Oh, lo siento. Me temo que garrapatearé de nuevo sobre Cataluña. Porque en relación con este padecimiento hay algo que me obsesiona, y son precisamente las obsesiones de la izquierda: fuerzas políticas, intelectuales, ciudadanos del común. Aunque coloquen con cuidado de orfebre picajoso algunas reservas ("no me gusta nada Puigdemont", "no, el referéndum ciertamente no ofreció garantías suficientes", "a mi no me gustan nada las banderas, oye") se muestran absolutamente refractarias a entender que en este conflicto no existen simetrías ni son capaces de levantar su foco de atención de un personaje infausto como Mariano Rajoy o de las tentaciones autoritarias y la corrupción constatable y constatada del Partido Popular. El realmente peligroso - me comentaba un escritor canario que leo y admiro por su talento y, si me permiten, su profesionalidad - es realmente el señor Rajoy. Lo cierto es que durante un cuarto de siglo se ha mantenido y compartido la suposición según la cual cualquier conato secesionista sería aplastado por el Ejército y el último lustro el progresismo estaba convencido que Rajoy suspendería la autonomía catalana a la primera e inocente provocación. Muy al contrario la respuesta del Gobierno español ha sido bastante comedida, porque el Gobierno español sabe perfectamente lo que se juega -y se juega el país entero - en esta situación. Al otro lado están un president y un Govern que, aupados en una coalición entre nacionalismo tradicional, carlismo tuneado y populismo neocomunista, una coalición que ni de lejos representa una amplia mayoría de catalanes, se ha llevado por delante el orden constitucional y el propio estatuto de autonomía que eran su base de legitimidad, fracturando la sociedad y con una estrategia deliberada para romper con el Estado español o, si se puede negociar, romper con el Estado español.

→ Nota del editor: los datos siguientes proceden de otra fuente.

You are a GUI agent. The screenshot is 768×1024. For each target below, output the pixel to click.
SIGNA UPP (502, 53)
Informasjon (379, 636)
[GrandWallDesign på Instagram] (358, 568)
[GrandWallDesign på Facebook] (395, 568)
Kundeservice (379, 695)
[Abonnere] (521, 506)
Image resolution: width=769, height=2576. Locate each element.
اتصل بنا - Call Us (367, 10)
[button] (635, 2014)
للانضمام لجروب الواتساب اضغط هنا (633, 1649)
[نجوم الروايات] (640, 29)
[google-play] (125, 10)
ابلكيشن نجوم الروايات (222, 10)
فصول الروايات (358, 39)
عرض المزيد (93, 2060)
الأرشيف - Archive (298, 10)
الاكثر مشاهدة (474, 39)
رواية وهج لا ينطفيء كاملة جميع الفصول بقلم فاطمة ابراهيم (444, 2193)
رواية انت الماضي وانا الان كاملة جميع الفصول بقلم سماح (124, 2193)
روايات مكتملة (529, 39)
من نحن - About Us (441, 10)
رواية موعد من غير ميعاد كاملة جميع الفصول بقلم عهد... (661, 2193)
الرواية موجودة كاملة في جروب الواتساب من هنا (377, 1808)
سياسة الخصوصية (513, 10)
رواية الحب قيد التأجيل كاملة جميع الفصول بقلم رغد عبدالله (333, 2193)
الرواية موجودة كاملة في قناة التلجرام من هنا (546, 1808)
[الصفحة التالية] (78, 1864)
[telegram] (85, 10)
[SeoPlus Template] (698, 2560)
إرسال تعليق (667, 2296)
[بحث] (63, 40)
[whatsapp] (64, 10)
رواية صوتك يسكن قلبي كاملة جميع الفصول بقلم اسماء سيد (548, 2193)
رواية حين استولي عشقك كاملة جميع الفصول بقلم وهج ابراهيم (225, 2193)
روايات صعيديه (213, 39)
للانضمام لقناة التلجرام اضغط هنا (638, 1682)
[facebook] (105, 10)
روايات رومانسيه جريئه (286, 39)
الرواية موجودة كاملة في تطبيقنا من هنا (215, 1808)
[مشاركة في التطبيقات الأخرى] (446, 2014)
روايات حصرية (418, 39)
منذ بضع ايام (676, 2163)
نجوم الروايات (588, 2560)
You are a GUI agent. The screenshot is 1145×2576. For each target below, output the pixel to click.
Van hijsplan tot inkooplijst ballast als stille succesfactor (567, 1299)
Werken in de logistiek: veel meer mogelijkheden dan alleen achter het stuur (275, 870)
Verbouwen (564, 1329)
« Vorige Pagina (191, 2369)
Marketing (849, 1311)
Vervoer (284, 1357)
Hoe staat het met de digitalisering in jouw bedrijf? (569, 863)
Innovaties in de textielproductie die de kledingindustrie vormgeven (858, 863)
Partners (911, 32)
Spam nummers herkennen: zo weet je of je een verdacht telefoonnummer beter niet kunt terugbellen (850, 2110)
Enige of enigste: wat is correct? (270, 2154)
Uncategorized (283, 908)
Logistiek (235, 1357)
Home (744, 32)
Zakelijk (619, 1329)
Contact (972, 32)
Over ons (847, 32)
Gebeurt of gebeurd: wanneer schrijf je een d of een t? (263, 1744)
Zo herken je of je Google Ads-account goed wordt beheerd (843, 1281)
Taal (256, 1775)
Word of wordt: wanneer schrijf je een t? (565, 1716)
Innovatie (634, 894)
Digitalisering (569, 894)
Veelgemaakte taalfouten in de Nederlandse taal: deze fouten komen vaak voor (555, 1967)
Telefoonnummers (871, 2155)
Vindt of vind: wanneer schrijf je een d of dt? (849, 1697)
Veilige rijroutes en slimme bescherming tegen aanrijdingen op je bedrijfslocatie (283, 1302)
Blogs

Los que insisten en el diálogo lo hacen por ingenuidad o por miedo. Puigdemont y los suyos - esa heterogénea coalición de intereses y susceptibilidades - tienen un objetivo estratégico a corto plazo al que no van a renunciar: constituir una república independiente. Eso enloquece a muchos amigos de izquierdas (¡chacho, una república!) que creen que las leyes no son más que convenciones estúpidas que han cincelado ricos y poderosos para impedir a la buena gente hacer lo que se quiere, porque hacer lo que uno quiere (si lo quiere la suficiente gente) es la democracia, y lo demás, un asqueroso fascismo. Nuestras izquierdas es tan mal educadas política y democráticamente como nuestras derechas, pero hacemos como que no. Yo coincido con aquellos (como el profesor Pablo Simón) que sitúan como combustible más potente de la nueva tormenta soberanista en Cataluña la crisis económica de la última década y no ninguna identidad maltratada con inaudita saña, no ningún pueblo engañado y humillado por Madrid, porque Madrid no es España, ni Mariano Rajoy es Madrid, ni la gran mayoría de votantes del PP exuda facherío, ni la sentencia del Tribunal Constitucional sobre el nuevo Estatuto fue una traición al compromiso de integración de Cataluña en el Estado español.

Es perfectamente compatible desear como anhelo ciudadano que el PP no siga en el Gobierno de España y termine vapuleado electoralmente en los próximos comicios como criticar y despreciar a unos aventureros que se cagan planificadamente, mientras cacarean un relato trufado de mendacidad política y miseria intelectual, en la base de la convivencia democrática de un nación. Que una amplísima mayoría de la izquierda no lo entienda es un problema. Otro problema. En realidad el problema de siempre en Cataluña y fuera de Cataluña.